By Samantha Watters | Illustration by Valerie Morgan

From leftovers forgotten until they get furry in the fridge to crops that spoil from faulty storage, a shocking one-third of the world’s food—nearly 1.5 billion tons yearly, according to a United Nations estimate—goes uneaten. Now, a University of Maryland professor is leading two new grants totaling $6 million from the U.S. Department of Energy that could take some of the bad taste out of all that food waste.
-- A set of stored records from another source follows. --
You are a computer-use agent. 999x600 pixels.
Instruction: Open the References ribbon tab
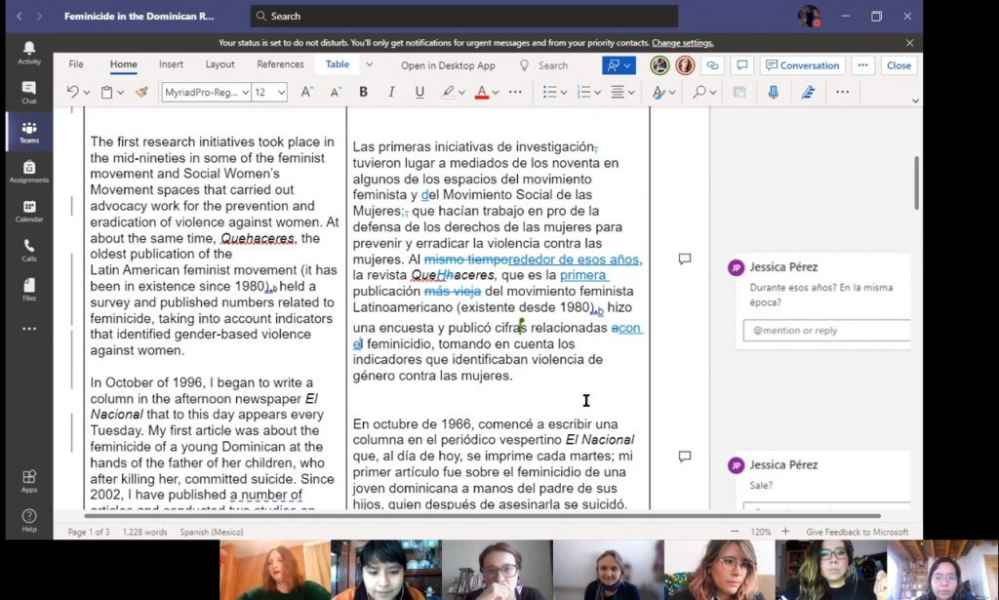tap(280, 65)
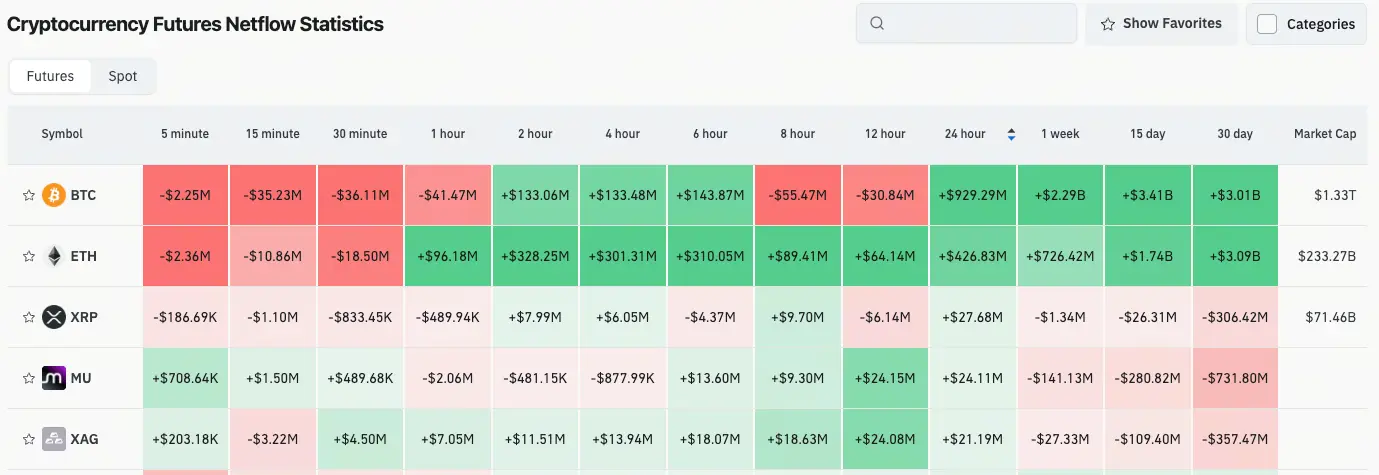Viewport: 1379px width, 475px height.
Task: Click the XRP coin logo
Action: coord(54,317)
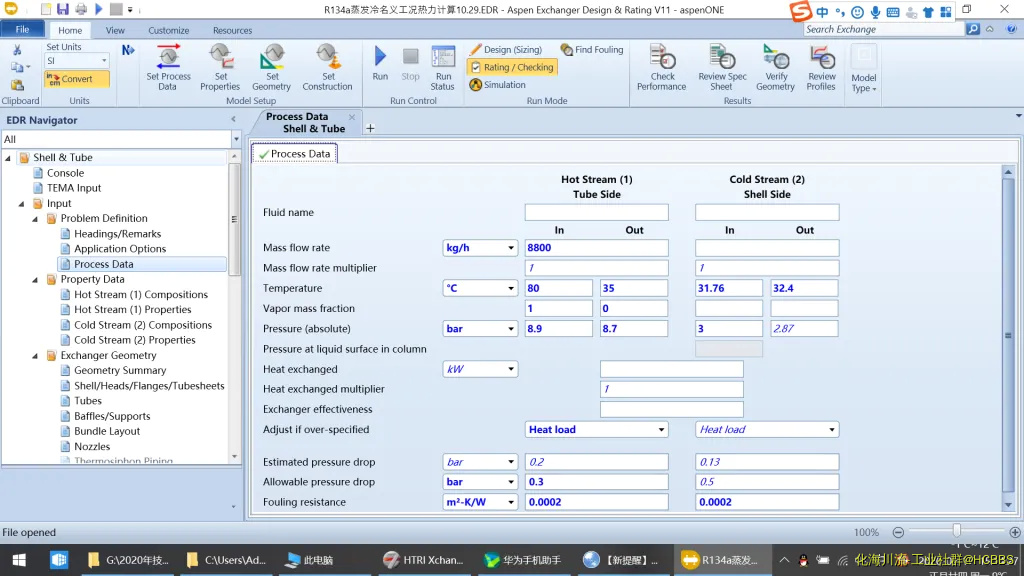The image size is (1024, 576).
Task: Click the Find Fouling button
Action: [x=592, y=50]
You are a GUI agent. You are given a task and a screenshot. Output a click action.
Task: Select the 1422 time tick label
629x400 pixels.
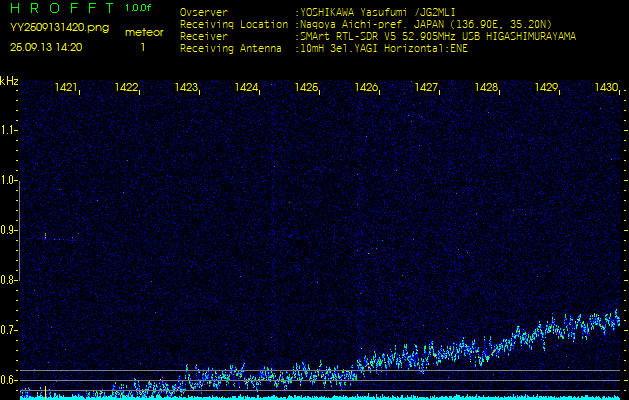pos(127,88)
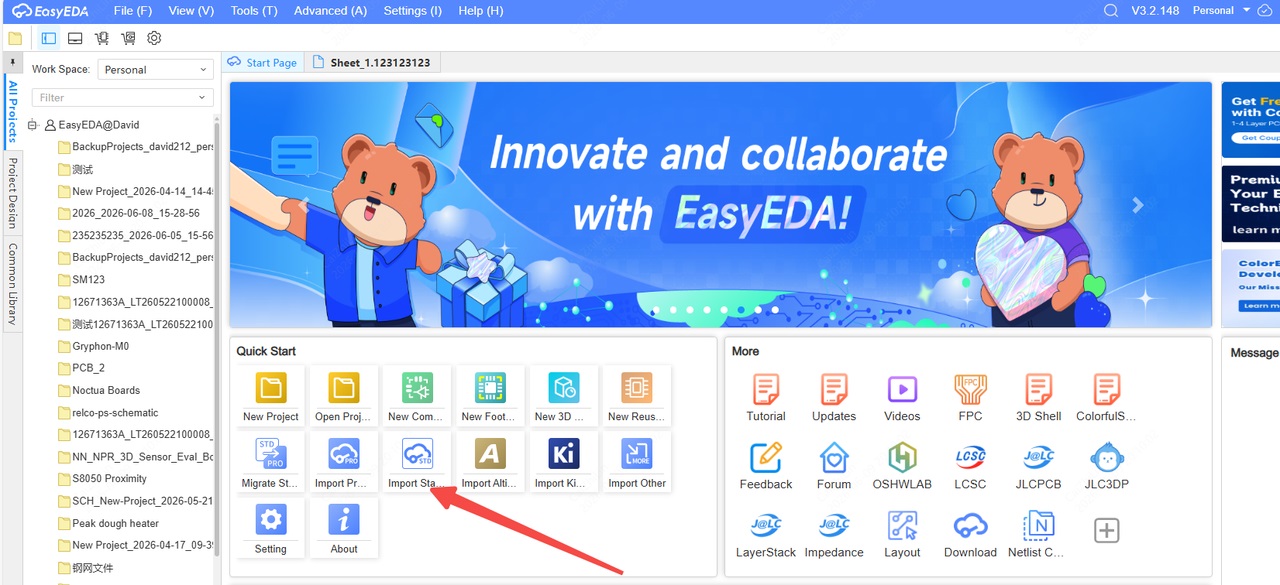
Task: Click the search magnifier icon in header
Action: tap(1111, 11)
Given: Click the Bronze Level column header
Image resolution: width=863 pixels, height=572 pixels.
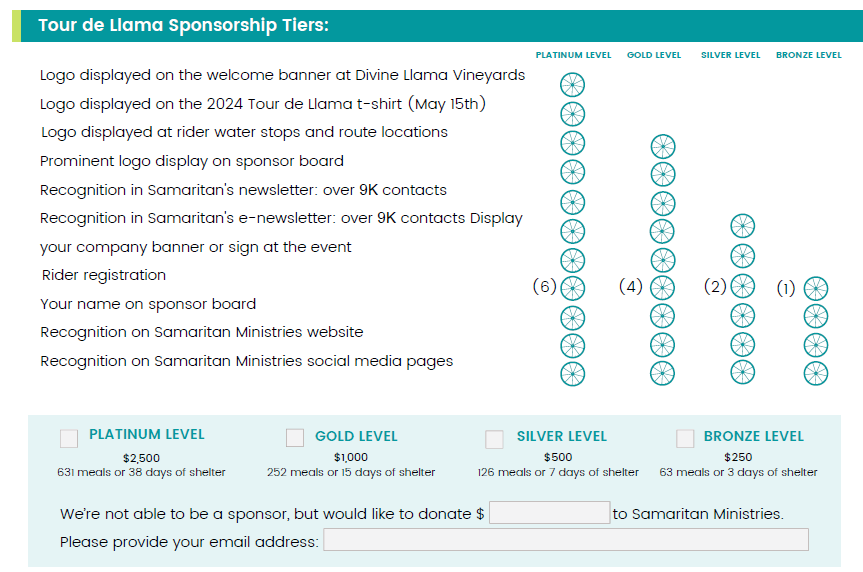Looking at the screenshot, I should pos(808,56).
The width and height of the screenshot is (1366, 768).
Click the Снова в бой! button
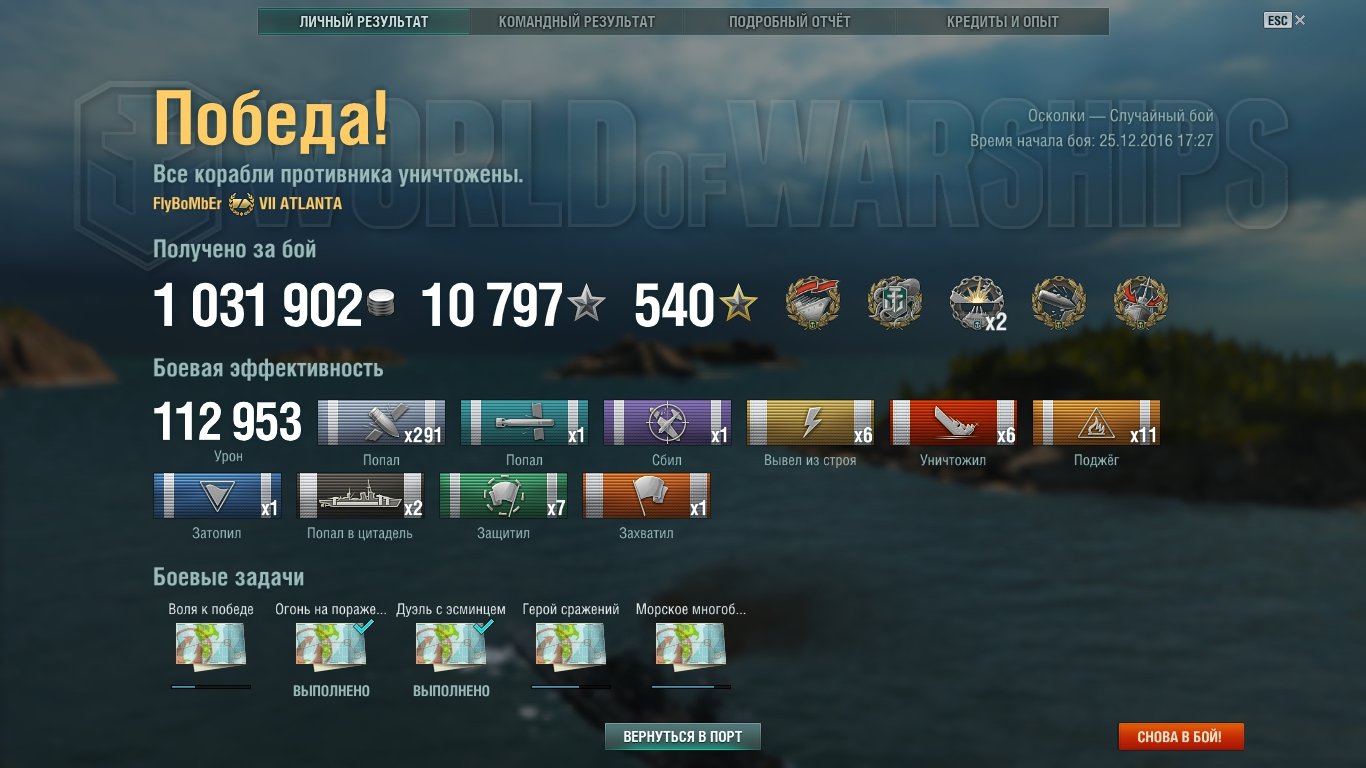[x=1181, y=737]
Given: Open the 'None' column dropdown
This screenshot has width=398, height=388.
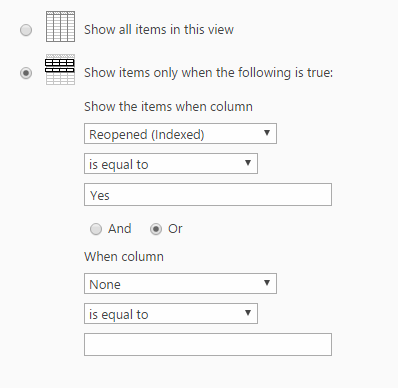Looking at the screenshot, I should point(180,284).
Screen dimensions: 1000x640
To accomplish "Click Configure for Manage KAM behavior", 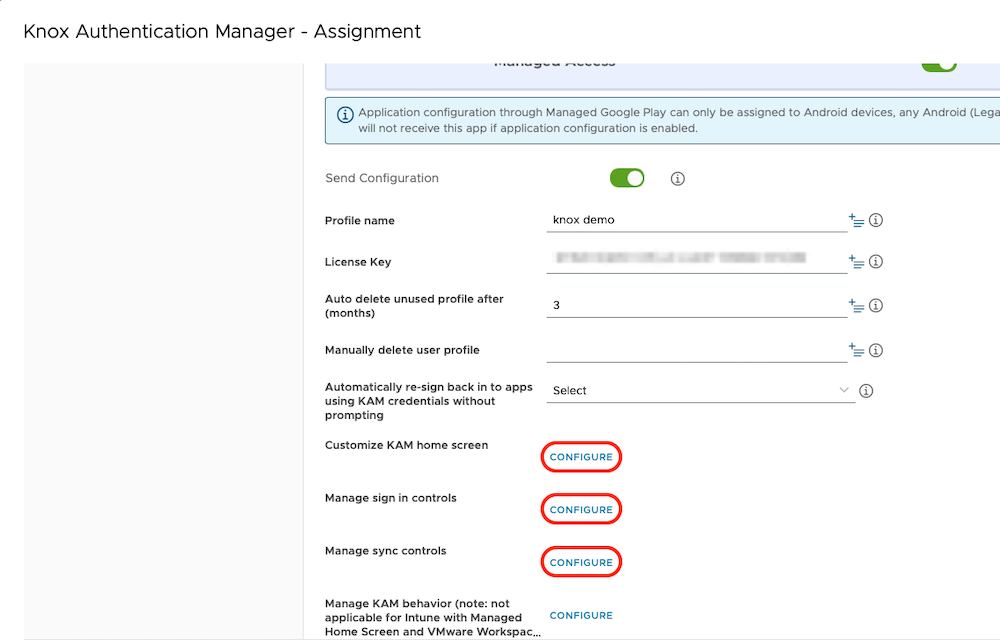I will [581, 616].
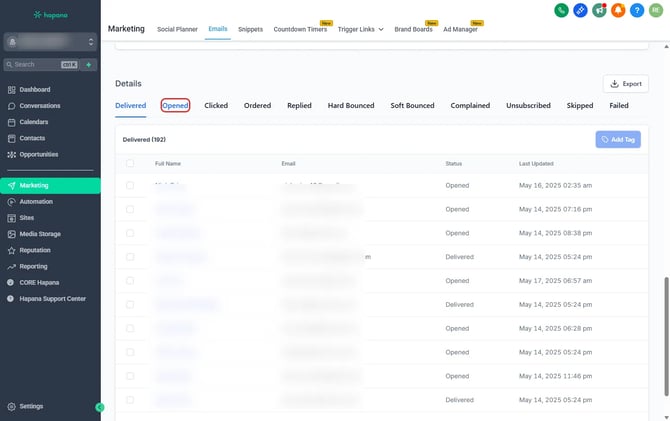Expand the account switcher dropdown
Screen dimensions: 670x421
click(x=50, y=42)
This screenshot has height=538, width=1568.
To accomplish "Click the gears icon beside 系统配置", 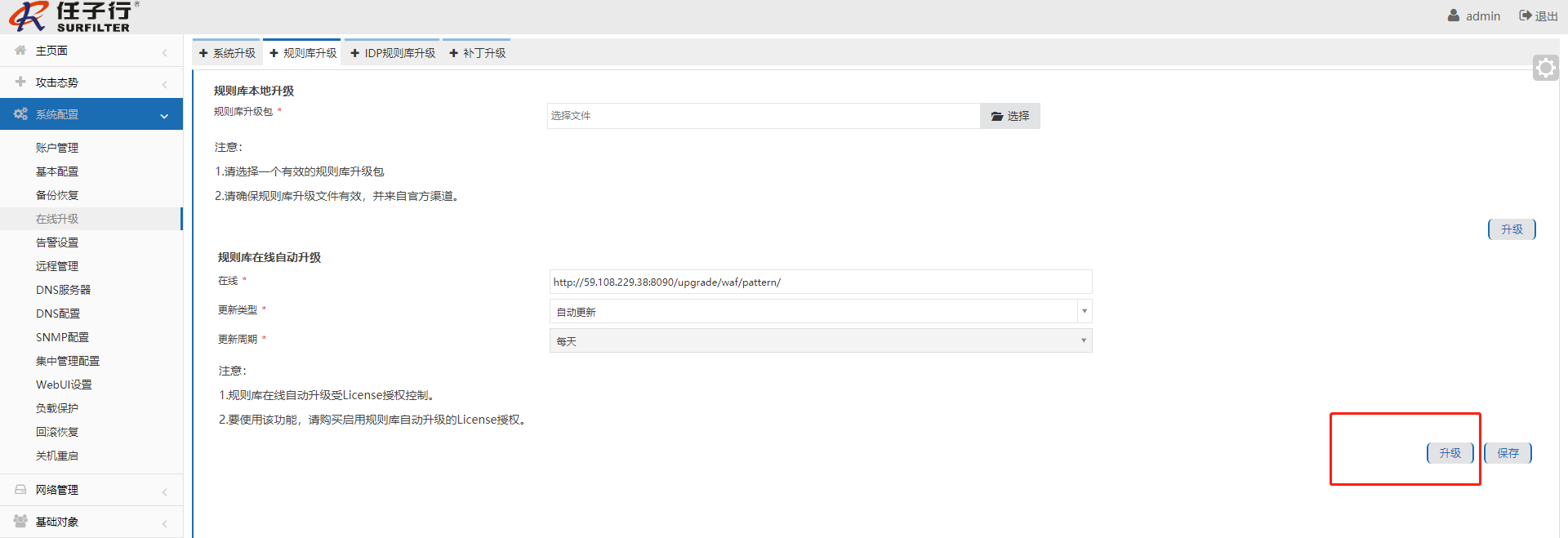I will pos(20,114).
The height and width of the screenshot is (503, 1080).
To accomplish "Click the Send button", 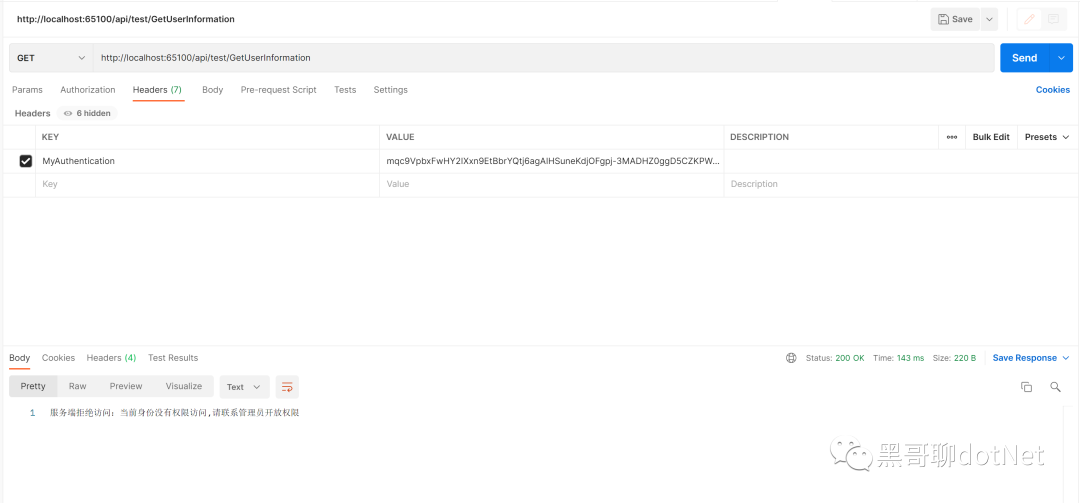I will [1024, 58].
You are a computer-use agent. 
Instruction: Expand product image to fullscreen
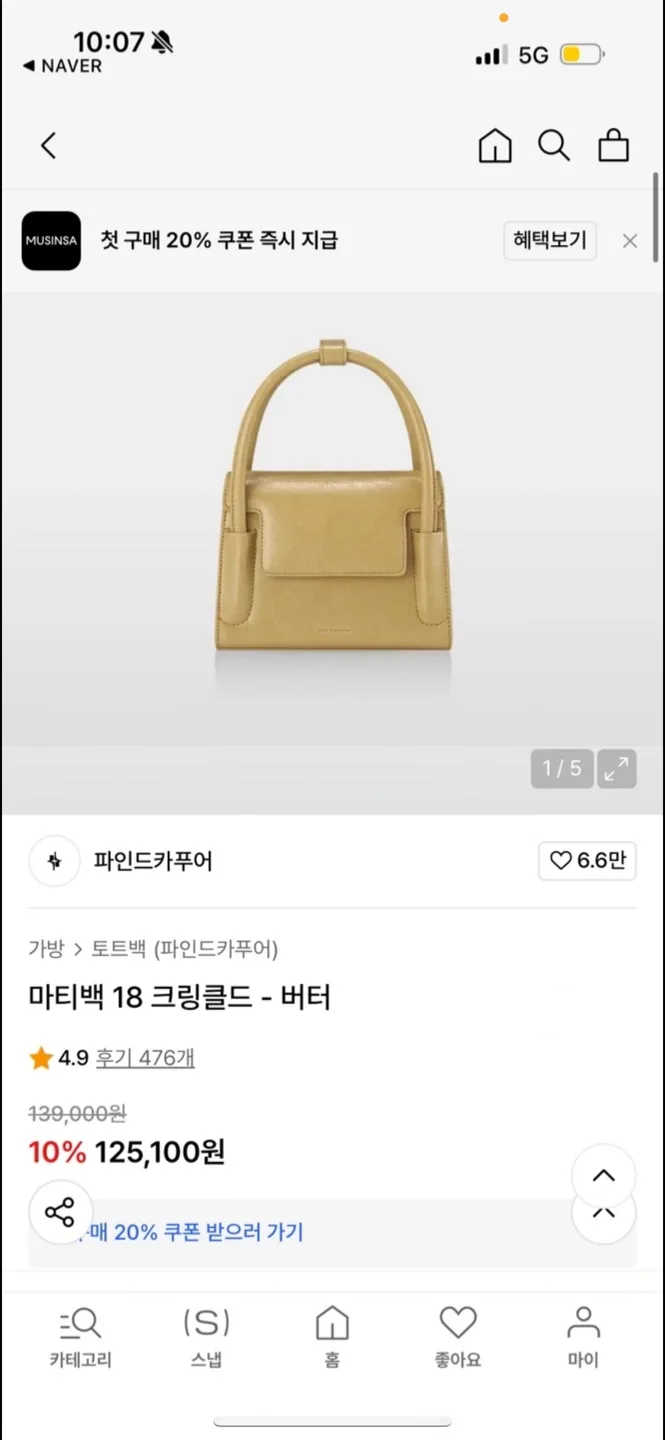[x=617, y=768]
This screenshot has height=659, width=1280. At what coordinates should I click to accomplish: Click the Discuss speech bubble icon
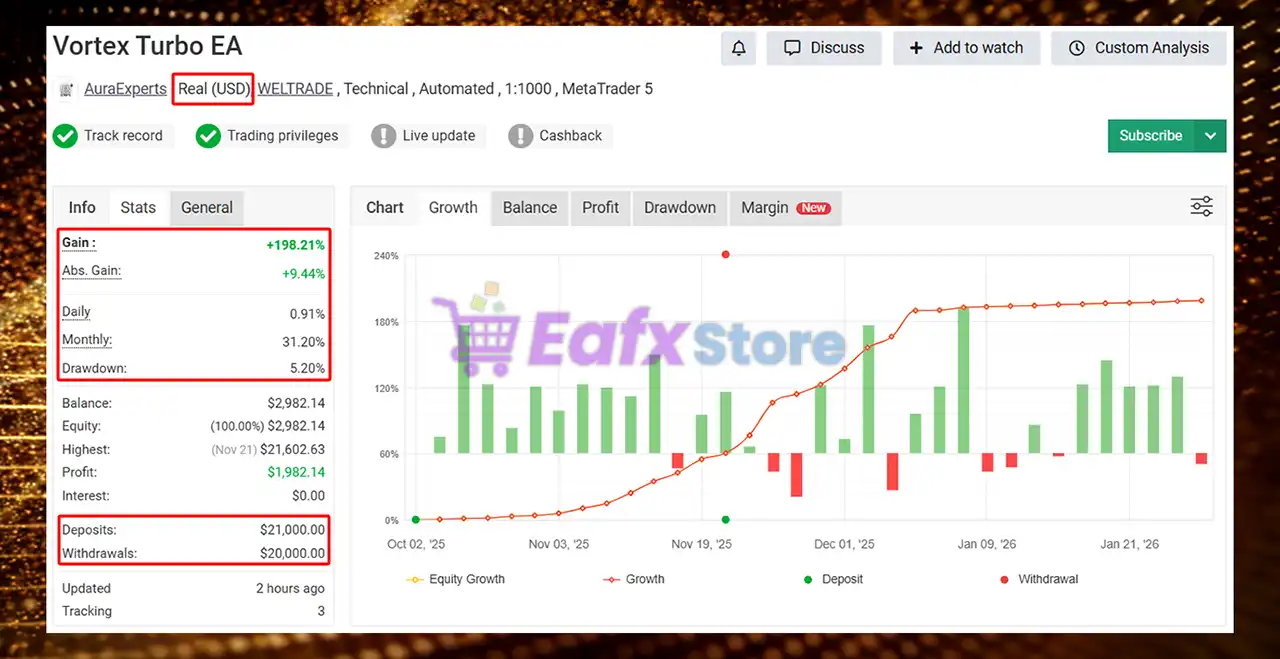click(x=792, y=47)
Traditional fuels and plastics rely on petroleum and other fossil energy sources, which are finite and costly to the environment to extract and use. The two grants are funding a consortium of scientists and industry partners led by Stephanie Lansing from the Department of Environmental Science and Technology to develop methods to create biofuels and bioplastics from food waste—potentially benefiting both the planet and people’s pocketbooks. “How can we take the resources we have and find a way to use them sustainably?” Lansing says.

Her research has long focused on converting waste products into valuable, marketable products, often through a process called anaerobic digestion, which uses bacteria to break down waste and create natural gas, or gasification—a controlled thermochemical reaction that also produces the needed gases.

Both the fuel and plastics-focused grants include funding to allow the researchers to test the new, greener products against ones now for sale to see how marketable these new bioplastics and biofuels can be. “This project is really about giving food waste a value,” Lansing says.